Mumbai, April 20 (Inditop.com) Sharp differences appeared between the ruling coalition partners Congress and Nationalist Congress Party (NCP) Tuesday over the transfer of Pune Police Commissioner Satyapal Singh.

While Minister of State for Home Ramesh Bagwe (Congress) announced in the state legislative council that Singh would soon be transferred from his post, Home Minister R.R.Patil, who is from the NCP, denied any such proposal.

Responding to members’ concern over the deteriorating law and order situation of Pune in the upper house of the state legislature, Bagwe said Singh would soon be transferred. Barely a couple of hours later, Patil said he was not aware of any proposal to remove Singh from his post.

Moreover, Patil pointed out that any such transfer proposals could be taken only in consultation with the chief minister and the home minister.

He said Singh was doing work in Pune and it would “not be proper” to blame him for the soaring crime rate or the law and order situation in that city.
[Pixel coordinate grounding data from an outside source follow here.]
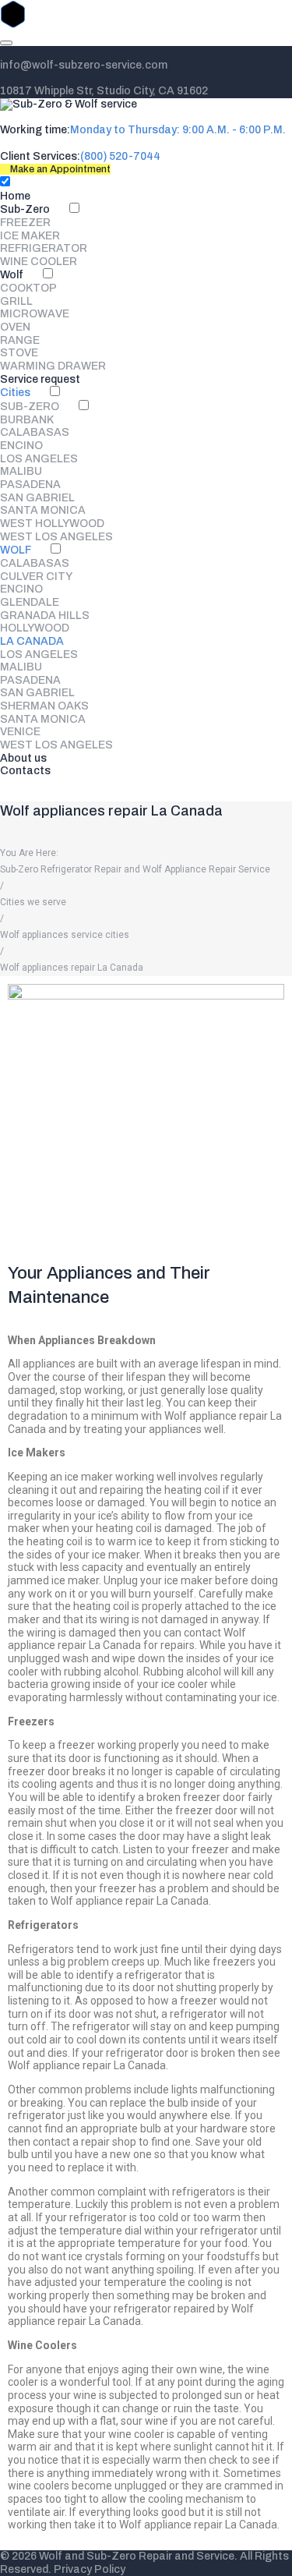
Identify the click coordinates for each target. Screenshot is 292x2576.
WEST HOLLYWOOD (52, 523)
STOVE (19, 353)
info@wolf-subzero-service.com (83, 65)
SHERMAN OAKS (44, 706)
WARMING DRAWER (53, 366)
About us (23, 758)
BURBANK (27, 420)
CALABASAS (34, 432)
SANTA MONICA (43, 510)
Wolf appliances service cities (64, 934)
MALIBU (21, 471)
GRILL (16, 301)
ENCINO (21, 445)
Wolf (11, 275)
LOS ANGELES (39, 459)
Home (15, 196)
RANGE (20, 340)
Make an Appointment (59, 169)
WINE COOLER (38, 261)
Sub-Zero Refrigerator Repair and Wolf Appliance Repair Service (135, 869)
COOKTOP (28, 288)
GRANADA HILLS (45, 615)
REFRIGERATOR (43, 248)
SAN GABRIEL (37, 498)
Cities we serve (33, 902)
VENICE (20, 732)
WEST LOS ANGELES (56, 537)
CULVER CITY (36, 576)
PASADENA (30, 484)
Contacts (25, 771)
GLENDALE (29, 602)
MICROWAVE (34, 314)
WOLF (15, 550)
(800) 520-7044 (120, 156)
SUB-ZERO (29, 406)
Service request (40, 379)
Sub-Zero (25, 209)
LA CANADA (32, 641)
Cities (15, 392)
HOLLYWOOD (34, 628)
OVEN (15, 327)
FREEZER (25, 222)
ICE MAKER (30, 236)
Bagwe’s surprise announcement came after Shiv Sena’s Neelam Gorhe and other opposition members demanded action against Singh in view of the deteriorating law and order situation in the state’s information technology and academics capital.

Pune has been in the limelight for all the wrong reasons in the past few months, starting with the Feb 13 German Bakery terror blast in which a breakthrough has yet to be achieved.

Soon thereafter, a married woman from Nagpur seeking a job in Pune was gang-raped by four people who offered her a lift home. This was followed by the gang-rapes of a young girl and another married woman who is a senior state government officer.

Last week, two women, a senior bank officer and her daughter, were brutally killed in their home by unidentified assailants, sending shockwaves in the generally peaceful city.

In a related development, Patil said the government will conduct the trials into the gang-rape cases in fast track courts.

The trials would be completed within six months.

Patil added that the accused in the Beed gang-rape of a Pune-based senior state government officer would be charged under the stringent Maharashtra Control of Organised Crime Act (MCOCA).

He added that the government would recruit 1,500 policemen in Pune and set up a committee headed by former high court judge S.C.Dharmadhikari to recommend stricter laws against crimes against women.